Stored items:
════════════════

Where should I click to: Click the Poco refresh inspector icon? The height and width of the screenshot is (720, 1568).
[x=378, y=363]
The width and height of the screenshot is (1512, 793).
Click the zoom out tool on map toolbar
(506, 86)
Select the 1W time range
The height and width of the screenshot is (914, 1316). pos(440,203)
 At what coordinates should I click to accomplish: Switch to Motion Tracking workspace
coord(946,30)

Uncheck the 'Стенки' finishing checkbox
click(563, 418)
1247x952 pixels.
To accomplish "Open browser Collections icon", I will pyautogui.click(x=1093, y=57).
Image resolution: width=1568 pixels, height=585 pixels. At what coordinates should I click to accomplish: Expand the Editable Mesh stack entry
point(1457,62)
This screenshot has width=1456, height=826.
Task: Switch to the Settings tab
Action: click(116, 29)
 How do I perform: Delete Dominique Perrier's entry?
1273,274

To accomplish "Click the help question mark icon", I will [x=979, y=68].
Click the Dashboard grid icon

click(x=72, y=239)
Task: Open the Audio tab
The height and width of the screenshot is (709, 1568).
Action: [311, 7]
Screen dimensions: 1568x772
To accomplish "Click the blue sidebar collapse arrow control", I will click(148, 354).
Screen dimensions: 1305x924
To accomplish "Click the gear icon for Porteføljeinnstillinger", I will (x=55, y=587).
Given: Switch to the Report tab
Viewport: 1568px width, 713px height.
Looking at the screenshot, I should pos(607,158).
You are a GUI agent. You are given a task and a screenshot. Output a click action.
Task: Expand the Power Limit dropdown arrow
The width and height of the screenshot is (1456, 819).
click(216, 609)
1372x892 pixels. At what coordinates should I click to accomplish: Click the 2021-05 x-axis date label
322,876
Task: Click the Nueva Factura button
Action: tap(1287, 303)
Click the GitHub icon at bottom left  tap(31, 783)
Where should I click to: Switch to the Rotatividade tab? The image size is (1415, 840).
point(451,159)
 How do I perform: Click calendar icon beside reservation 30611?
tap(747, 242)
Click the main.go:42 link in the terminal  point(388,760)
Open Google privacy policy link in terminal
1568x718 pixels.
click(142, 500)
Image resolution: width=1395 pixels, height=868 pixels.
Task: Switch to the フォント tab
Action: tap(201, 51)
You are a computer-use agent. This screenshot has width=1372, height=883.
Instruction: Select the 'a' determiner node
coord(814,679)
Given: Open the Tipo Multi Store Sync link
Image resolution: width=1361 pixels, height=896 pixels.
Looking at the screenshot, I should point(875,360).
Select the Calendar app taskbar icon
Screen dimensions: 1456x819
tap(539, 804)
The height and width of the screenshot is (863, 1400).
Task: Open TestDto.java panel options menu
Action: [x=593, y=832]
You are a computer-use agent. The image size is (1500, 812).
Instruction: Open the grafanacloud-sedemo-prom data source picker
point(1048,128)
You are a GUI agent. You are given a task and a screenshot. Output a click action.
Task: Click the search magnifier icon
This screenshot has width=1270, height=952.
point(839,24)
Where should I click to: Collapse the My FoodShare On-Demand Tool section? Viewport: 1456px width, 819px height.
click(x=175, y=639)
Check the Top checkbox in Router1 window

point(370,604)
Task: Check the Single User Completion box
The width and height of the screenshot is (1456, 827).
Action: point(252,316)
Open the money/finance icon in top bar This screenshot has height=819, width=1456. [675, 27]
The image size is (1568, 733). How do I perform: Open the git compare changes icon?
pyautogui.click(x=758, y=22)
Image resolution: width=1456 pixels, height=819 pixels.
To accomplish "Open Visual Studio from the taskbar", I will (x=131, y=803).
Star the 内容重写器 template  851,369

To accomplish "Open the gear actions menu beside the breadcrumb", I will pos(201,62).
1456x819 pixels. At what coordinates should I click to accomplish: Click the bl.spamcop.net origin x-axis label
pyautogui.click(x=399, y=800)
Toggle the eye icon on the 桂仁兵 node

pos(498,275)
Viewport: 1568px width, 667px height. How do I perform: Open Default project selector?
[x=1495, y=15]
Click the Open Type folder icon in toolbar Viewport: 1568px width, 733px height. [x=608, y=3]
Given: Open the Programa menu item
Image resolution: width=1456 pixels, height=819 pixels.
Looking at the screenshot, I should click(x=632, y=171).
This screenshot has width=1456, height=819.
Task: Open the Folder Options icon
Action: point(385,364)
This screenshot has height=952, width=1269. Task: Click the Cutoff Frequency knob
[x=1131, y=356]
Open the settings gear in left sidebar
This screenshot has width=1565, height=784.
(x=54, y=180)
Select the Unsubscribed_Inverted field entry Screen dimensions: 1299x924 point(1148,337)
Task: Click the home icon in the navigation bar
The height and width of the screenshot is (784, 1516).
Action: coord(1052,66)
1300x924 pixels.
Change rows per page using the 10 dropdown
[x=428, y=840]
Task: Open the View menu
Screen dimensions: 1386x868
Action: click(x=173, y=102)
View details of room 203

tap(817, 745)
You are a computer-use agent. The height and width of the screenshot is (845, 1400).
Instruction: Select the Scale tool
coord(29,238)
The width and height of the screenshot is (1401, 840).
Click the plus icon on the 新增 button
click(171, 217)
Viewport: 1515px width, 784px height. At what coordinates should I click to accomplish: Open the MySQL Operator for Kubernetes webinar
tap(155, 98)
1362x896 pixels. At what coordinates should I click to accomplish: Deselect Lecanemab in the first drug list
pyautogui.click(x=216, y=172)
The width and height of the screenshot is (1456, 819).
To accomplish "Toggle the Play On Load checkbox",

════════════════

- _WORK ITEM_
Each record above is to be written out again, without any change.

- _TASK RESULT_
Where should I click to: Click the Poco refresh inspector icon? The height and width of the screenshot is (720, 1568).
[x=378, y=363]
The width and height of the screenshot is (1512, 793).
Click the zoom out tool on map toolbar
(506, 86)
Select the 1W time range
The height and width of the screenshot is (914, 1316). pos(440,203)
 At what coordinates should I click to accomplish: Switch to Motion Tracking workspace
coord(946,30)

Uncheck the 'Стенки' finishing checkbox
click(563, 418)
1247x952 pixels.
To accomplish "Open browser Collections icon", I will pyautogui.click(x=1093, y=57).
Image resolution: width=1568 pixels, height=585 pixels. At what coordinates should I click to accomplish: Expand the Editable Mesh stack entry
point(1457,62)
This screenshot has width=1456, height=826.
Task: Switch to the Settings tab
Action: click(116, 29)
 How do I perform: Delete Dominique Perrier's entry?
1273,274

To accomplish "Click the help question mark icon", I will [x=979, y=68].
Click the Dashboard grid icon

click(x=72, y=239)
Task: Open the Audio tab
The height and width of the screenshot is (709, 1568).
Action: [311, 7]
Screen dimensions: 1568x772
To accomplish "Click the blue sidebar collapse arrow control", I will click(148, 354).
Screen dimensions: 1305x924
To accomplish "Click the gear icon for Porteføljeinnstillinger", I will (x=55, y=587).
Given: Switch to the Report tab
Viewport: 1568px width, 713px height.
Looking at the screenshot, I should pos(607,158).
You are a GUI agent. You are given a task and a screenshot. Output a click action.
Task: Expand the Power Limit dropdown arrow
The width and height of the screenshot is (1456, 819).
click(216, 609)
1372x892 pixels. At what coordinates should I click to accomplish: Click the 2021-05 x-axis date label
322,876
Task: Click the Nueva Factura button
Action: tap(1287, 303)
Click the GitHub icon at bottom left  tap(31, 783)
Where should I click to: Switch to the Rotatividade tab? The image size is (1415, 840).
point(451,159)
 How do I perform: Click calendar icon beside reservation 30611?
tap(747, 242)
Click the main.go:42 link in the terminal  point(388,760)
Open Google privacy policy link in terminal
1568x718 pixels.
click(142, 500)
Image resolution: width=1395 pixels, height=868 pixels.
Task: Switch to the フォント tab
Action: tap(201, 51)
You are a computer-use agent. This screenshot has width=1372, height=883.
Instruction: Select the 'a' determiner node
coord(814,679)
Given: Open the Tipo Multi Store Sync link
Image resolution: width=1361 pixels, height=896 pixels.
Looking at the screenshot, I should point(875,360).
Select the Calendar app taskbar icon
Screen dimensions: 1456x819
tap(539, 804)
The height and width of the screenshot is (863, 1400).
Task: Open TestDto.java panel options menu
Action: [x=593, y=832]
You are a computer-use agent. The image size is (1500, 812).
Instruction: Open the grafanacloud-sedemo-prom data source picker
point(1048,128)
You are a GUI agent. You are given a task and a screenshot. Output a click action.
Task: Click the search magnifier icon
This screenshot has width=1270, height=952.
point(839,24)
Where should I click to: Collapse the My FoodShare On-Demand Tool section? Viewport: 1456px width, 819px height.
click(x=175, y=639)
Check the Top checkbox in Router1 window

point(370,604)
Task: Check the Single User Completion box
The width and height of the screenshot is (1456, 827).
Action: point(252,316)
Open the money/finance icon in top bar This screenshot has height=819, width=1456. [675, 27]
The image size is (1568, 733). How do I perform: Open the git compare changes icon?
pyautogui.click(x=758, y=22)
Image resolution: width=1456 pixels, height=819 pixels.
To accomplish "Open Visual Studio from the taskbar", I will (x=131, y=803).
Star the 内容重写器 template  851,369

To accomplish "Open the gear actions menu beside the breadcrumb", I will pos(201,62).
1456x819 pixels. At what coordinates should I click to accomplish: Click the bl.spamcop.net origin x-axis label
pyautogui.click(x=399, y=800)
Toggle the eye icon on the 桂仁兵 node

pos(498,275)
Viewport: 1568px width, 667px height. How do I perform: Open Default project selector?
[x=1495, y=15]
Click the Open Type folder icon in toolbar Viewport: 1568px width, 733px height. [x=608, y=3]
Given: Open the Programa menu item
Image resolution: width=1456 pixels, height=819 pixels.
Looking at the screenshot, I should click(x=632, y=171).
This screenshot has width=1456, height=819.
Task: Open the Folder Options icon
Action: point(385,364)
This screenshot has height=952, width=1269. Task: Click the Cutoff Frequency knob
[x=1131, y=356]
Open the settings gear in left sidebar
This screenshot has width=1565, height=784.
(x=54, y=180)
Select the Unsubscribed_Inverted field entry Screen dimensions: 1299x924 point(1148,337)
Task: Click the home icon in the navigation bar
The height and width of the screenshot is (784, 1516).
Action: coord(1052,66)
1300x924 pixels.
Change rows per page using the 10 dropdown
[x=428, y=840]
Task: Open the View menu
Screen dimensions: 1386x868
Action: click(x=173, y=102)
View details of room 203

tap(817, 745)
You are a computer-use agent. The height and width of the screenshot is (845, 1400).
Instruction: Select the Scale tool
coord(29,238)
The width and height of the screenshot is (1401, 840).
Click the plus icon on the 新增 button
click(171, 217)
Viewport: 1515px width, 784px height. At what coordinates should I click to accomplish: Open the MySQL Operator for Kubernetes webinar
tap(155, 98)
1362x896 pixels. At what coordinates should I click to accomplish: Deselect Lecanemab in the first drug list
pyautogui.click(x=216, y=172)
The width and height of the screenshot is (1456, 819).
To accomplish "Toggle the Play On Load checkbox",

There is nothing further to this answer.